Data items:
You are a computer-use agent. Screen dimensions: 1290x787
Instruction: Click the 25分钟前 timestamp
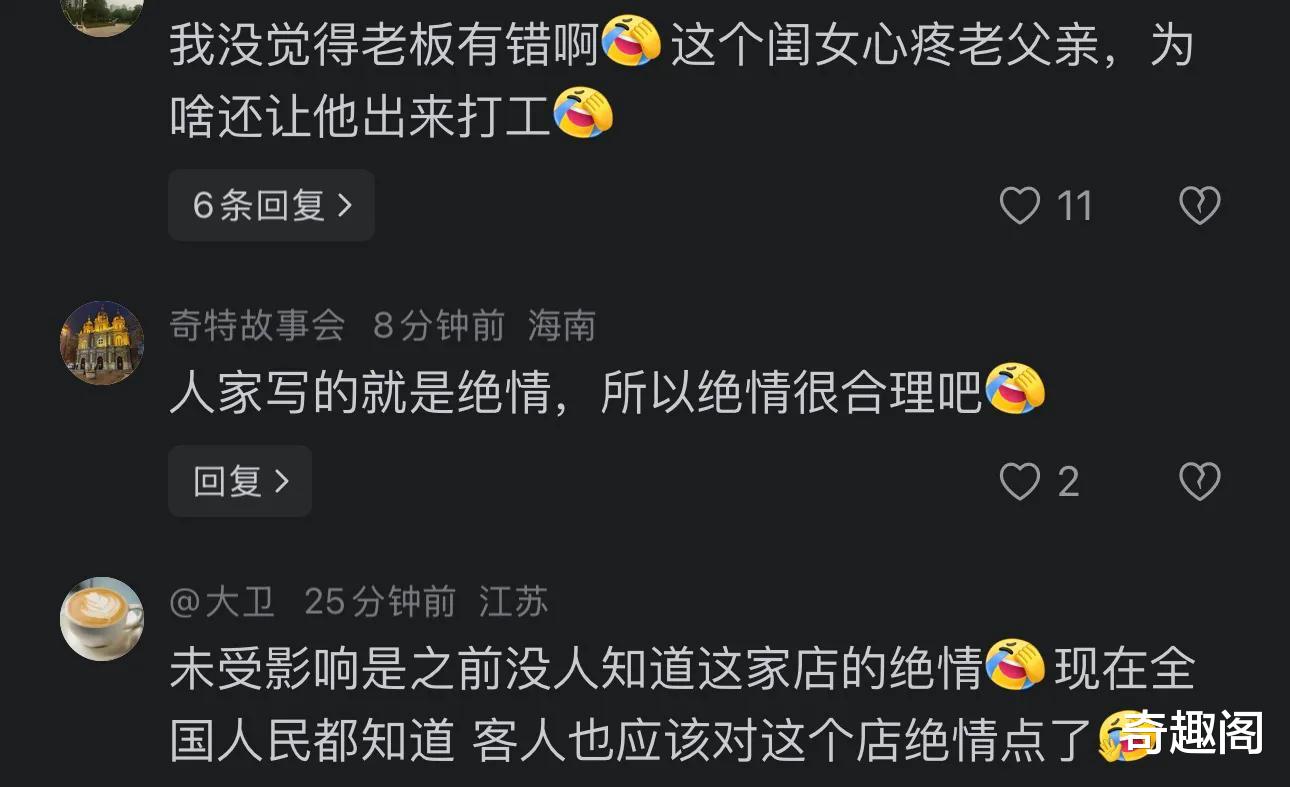pos(380,602)
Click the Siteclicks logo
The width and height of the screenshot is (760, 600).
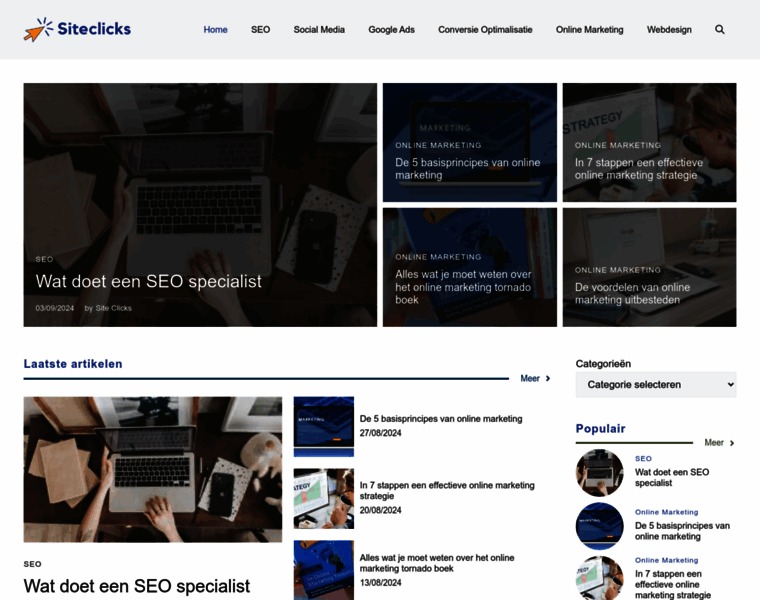(x=78, y=29)
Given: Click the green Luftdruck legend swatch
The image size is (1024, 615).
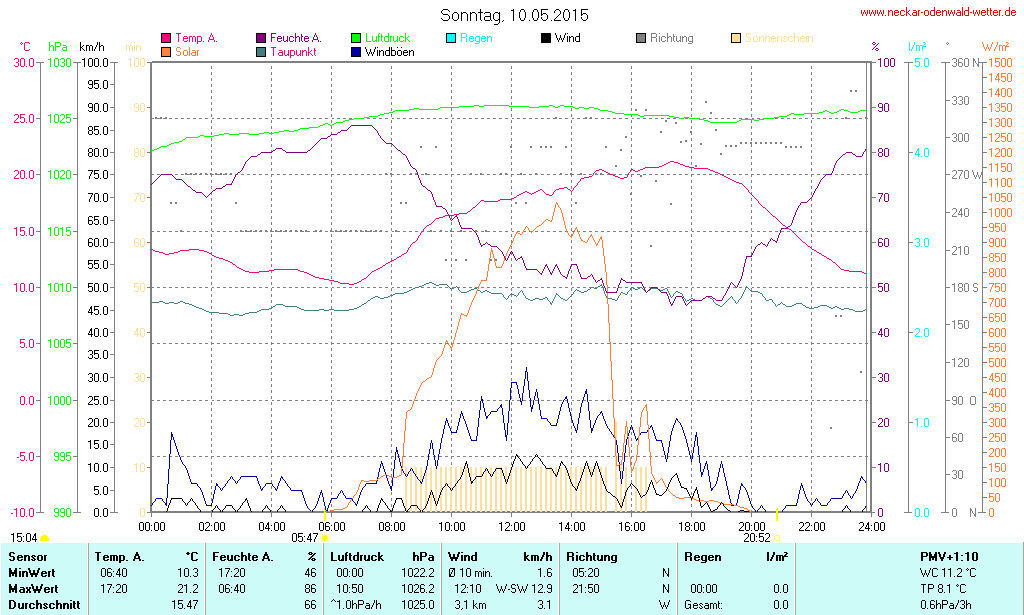Looking at the screenshot, I should pyautogui.click(x=357, y=38).
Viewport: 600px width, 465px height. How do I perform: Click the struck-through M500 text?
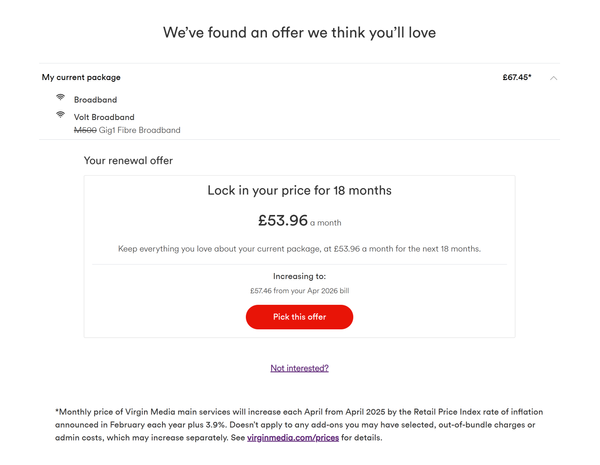pyautogui.click(x=85, y=130)
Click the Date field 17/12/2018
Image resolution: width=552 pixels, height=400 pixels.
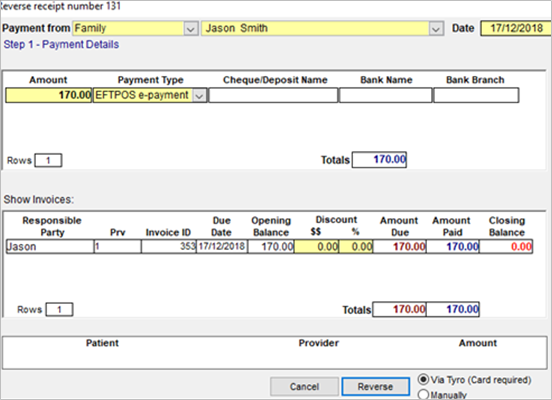pyautogui.click(x=516, y=28)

> [Activity]:
Transcribe each entry above character for character, omitting pictures.

> [Result for this exercise]:
You are a computer-use agent. Screen dimensions: 1290x787
Instruction: Click the 25分钟前 timestamp
pos(380,602)
Click the Siteclicks logo
The width and height of the screenshot is (760, 600).
(x=78, y=29)
Given: Click the green Luftdruck legend swatch
The image size is (1024, 615).
Looking at the screenshot, I should pyautogui.click(x=357, y=38).
Viewport: 600px width, 465px height. How do I perform: Click the struck-through M500 text?
pyautogui.click(x=85, y=130)
Click the Date field 17/12/2018
Image resolution: width=552 pixels, height=400 pixels.
pyautogui.click(x=516, y=28)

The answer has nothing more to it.